This is another versatile recipe to switch up with whatever you may have on hand. The key here is to use leftover rice or rice that you're trying to use up from the fridge.
Ingredients
2 cups of brown rice cooked (I cook mine with 2.25 cups of water on high pressure in the Instapot for 7 minutes, natural release, stored in fridge overnight or however you cook yours! You can use white rice as well or any rice you fancy).
1 cup diced baked tofu
1/2 pineapple sliced through the middle, flesh cut out, diced up, fibrous stem removed. Needless to say, you are welcome to use frozen or canned pineapple as well.
3 cloves of garlic, chopped finely
Optional: 1 inch piece of ginger, grated and/or 1 Thai or green chili pepper deseeded, diced (if looking for spicy)
Optional: 1 onion or shallot, diced
2 carrots, halved, thinly cut at a bias.
1 bell pepper, diced
6-8 mushrooms, diced
2 cups of cruciferous veggies such as broccoli, bok choi, and/or asparagus
1 tbsp of curry powder
1-2 tbsp of liquid amino, soy sauce or tamari (to taste)
1 tsp of mushroom powder, veggie bullion or peanut powder or even a sprinkle MSG (do your own research if you are concerned about your comfort level).
1 tsp white pepper or cracked black pepper
Finishers
1/4 cup cilantro, chopped and/or 1/4 cup of Thai basil leaves
1/4 cup peanuts or cashews toasted and ground or chopped
Optional: 1 tbsp of sriracha sauce
Method
If using Tofu, marinate and bake/air-fry tofu ahead of time.

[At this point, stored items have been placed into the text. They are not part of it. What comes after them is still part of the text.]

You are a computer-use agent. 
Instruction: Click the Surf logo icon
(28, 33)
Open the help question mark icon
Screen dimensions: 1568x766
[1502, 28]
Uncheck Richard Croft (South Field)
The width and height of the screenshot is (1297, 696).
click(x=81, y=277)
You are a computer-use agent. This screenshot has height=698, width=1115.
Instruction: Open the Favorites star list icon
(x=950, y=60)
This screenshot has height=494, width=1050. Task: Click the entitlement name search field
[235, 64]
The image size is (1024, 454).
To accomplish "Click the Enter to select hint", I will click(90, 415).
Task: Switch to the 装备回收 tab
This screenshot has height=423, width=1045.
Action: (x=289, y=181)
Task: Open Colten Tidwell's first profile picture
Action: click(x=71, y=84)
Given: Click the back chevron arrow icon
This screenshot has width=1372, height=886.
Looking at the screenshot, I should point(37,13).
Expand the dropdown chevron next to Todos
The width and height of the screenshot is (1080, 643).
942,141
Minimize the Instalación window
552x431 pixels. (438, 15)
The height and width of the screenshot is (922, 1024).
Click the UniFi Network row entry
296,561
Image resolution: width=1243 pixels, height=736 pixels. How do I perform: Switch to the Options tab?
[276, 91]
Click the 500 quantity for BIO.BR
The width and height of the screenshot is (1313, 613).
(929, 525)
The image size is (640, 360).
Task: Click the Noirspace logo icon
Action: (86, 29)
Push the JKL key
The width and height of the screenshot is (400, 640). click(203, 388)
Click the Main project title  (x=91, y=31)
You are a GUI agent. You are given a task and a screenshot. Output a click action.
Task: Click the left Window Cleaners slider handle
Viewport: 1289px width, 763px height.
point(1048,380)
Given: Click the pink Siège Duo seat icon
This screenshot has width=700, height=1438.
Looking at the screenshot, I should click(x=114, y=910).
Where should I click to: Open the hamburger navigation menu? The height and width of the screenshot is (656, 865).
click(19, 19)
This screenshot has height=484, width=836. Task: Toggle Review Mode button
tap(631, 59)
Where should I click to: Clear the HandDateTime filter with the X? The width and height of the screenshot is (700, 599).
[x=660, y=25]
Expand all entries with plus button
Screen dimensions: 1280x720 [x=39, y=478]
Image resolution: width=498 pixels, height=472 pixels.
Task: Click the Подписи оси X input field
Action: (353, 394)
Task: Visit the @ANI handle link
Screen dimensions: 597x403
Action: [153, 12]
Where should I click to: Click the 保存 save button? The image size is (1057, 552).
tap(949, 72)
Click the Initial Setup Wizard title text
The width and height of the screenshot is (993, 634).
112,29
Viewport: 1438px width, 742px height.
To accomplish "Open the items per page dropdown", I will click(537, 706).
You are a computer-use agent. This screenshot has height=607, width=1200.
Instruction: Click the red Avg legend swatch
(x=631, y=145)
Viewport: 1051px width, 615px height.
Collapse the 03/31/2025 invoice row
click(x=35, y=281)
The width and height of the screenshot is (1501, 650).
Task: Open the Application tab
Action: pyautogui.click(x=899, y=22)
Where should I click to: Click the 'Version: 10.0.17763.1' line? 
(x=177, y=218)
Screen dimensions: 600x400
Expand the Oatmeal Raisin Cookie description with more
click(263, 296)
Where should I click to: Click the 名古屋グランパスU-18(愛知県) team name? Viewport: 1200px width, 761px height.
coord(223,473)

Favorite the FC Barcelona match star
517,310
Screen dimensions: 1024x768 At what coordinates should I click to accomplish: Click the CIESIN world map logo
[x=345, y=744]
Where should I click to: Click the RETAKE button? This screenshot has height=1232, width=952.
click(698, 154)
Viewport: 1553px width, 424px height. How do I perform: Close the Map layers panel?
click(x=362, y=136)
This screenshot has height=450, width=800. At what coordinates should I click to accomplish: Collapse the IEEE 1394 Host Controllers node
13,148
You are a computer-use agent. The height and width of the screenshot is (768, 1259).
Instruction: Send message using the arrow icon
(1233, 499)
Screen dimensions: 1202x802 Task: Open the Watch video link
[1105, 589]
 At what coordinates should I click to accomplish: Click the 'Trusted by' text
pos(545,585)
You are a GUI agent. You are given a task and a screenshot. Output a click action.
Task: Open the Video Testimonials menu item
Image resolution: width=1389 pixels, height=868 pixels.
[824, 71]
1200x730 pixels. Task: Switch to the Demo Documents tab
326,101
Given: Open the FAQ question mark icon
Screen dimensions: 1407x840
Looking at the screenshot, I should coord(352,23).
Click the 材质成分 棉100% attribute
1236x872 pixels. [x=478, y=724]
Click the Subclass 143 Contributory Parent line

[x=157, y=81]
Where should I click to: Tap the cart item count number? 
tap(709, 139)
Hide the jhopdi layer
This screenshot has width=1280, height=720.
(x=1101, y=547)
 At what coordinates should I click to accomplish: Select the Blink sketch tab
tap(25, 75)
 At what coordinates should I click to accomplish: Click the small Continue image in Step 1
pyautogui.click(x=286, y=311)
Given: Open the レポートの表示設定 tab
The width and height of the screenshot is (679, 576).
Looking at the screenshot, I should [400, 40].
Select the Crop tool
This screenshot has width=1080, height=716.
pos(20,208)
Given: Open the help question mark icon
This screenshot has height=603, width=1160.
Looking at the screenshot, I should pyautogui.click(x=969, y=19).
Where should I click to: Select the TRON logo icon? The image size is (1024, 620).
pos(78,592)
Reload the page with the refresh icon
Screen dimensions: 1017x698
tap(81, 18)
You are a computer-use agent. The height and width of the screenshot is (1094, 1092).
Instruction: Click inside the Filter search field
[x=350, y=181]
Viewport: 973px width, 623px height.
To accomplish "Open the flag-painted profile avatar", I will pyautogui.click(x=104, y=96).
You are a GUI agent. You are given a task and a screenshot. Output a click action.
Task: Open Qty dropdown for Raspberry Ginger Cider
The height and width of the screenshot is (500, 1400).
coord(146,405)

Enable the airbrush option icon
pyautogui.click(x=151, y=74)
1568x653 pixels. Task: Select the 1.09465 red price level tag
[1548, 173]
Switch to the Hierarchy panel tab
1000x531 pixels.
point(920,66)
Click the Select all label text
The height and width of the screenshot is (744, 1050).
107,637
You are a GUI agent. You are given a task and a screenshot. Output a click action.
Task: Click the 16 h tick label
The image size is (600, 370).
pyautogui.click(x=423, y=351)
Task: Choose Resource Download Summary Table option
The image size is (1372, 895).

Prep all veggies. For things like broccoli and/or asparagus or other items that will turn brown quickly, I add those to a microwave proof bowl with a little water, covered, and cook in microwave for 3 minutes, then shock in ice water immediately to remain their color and add to the dish at the very end in order for it to just heat up. If using anything leafy (aka bok choi or spinach or Chinese broccoli, keep the leaves separated and add those at the very end of the cooking as well).
In a non-stick pan over medium heat, start by toasting the cooked rice. Yes, this is different than most fried rice recipes, but in order to get a decent color on the rice, it is helpful to start by toasting it for 5-7 minutes while stirring occasionally. Add curry powder towards the end. Put into a bowl
Once rice has reached the desired consistency, add all the additional veggies to the pan and stir fry for 3-5 minutes. Add additional seasoning (veggie bullion, mushroom powder or peanut powder and liquid amino).
Add all other cooked elements & pineapple back into the pan, stir while heating through and taste, adjust seasonings as needed.
To serve, if using half a pineapple, fill up the rice in the hollowed up pineapple and top with roasted nuts, cilantro and/or basil, and sriracha if using.
Since you likely won't be able to fill all the rice into the pineapple, I start out by scooping some on everyone's plates and keeping the beautiful center piece on the table for second helpings for people.
Variations
Use whatever veggies and herbs you have on hand or whatever type of rice you may have.
You don't need pineapple to make fried rice! You can easily skip the fruit and curry powder and instead use additional other seasonings such as my Chinese chili oil dry seasoning mix (stay tuned for this!) or just garlic and ginger.
Notes
Please do not forget to taste, especially at the end. As Chef Jet Tila says, “make sure you find your YUM” until you find the perfect combination. Fried rice is so versatile and can be adapted to anything you want it to be!